→ **What you need to do**:
Leave the pictures out, and repeat exactly each line from the one that holds "Task: Click the 动态结果 dynamic results icon" through the final line of the entries below.

== Segment start ==

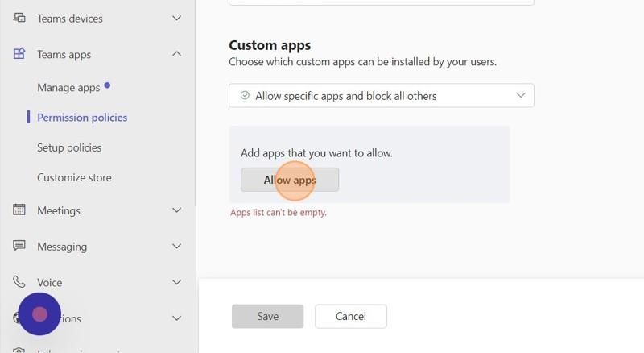Open Customize store page
This screenshot has height=353, width=644.
click(x=74, y=178)
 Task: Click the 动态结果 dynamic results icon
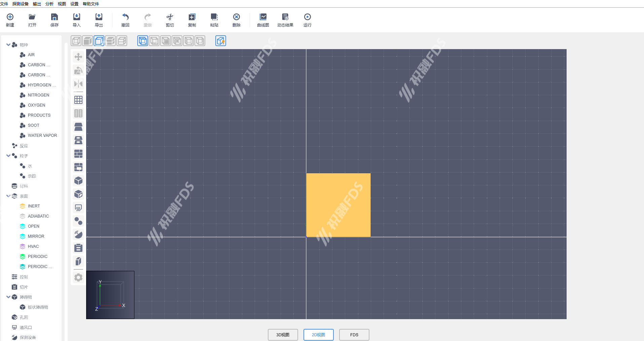(x=285, y=20)
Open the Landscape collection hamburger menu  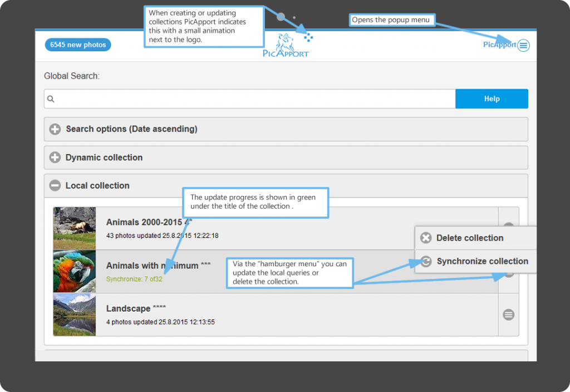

== Segment end ==

→ **Written solution**:
 Task: Click the 动态结果 dynamic results icon
(x=285, y=20)
Open the Landscape collection hamburger menu  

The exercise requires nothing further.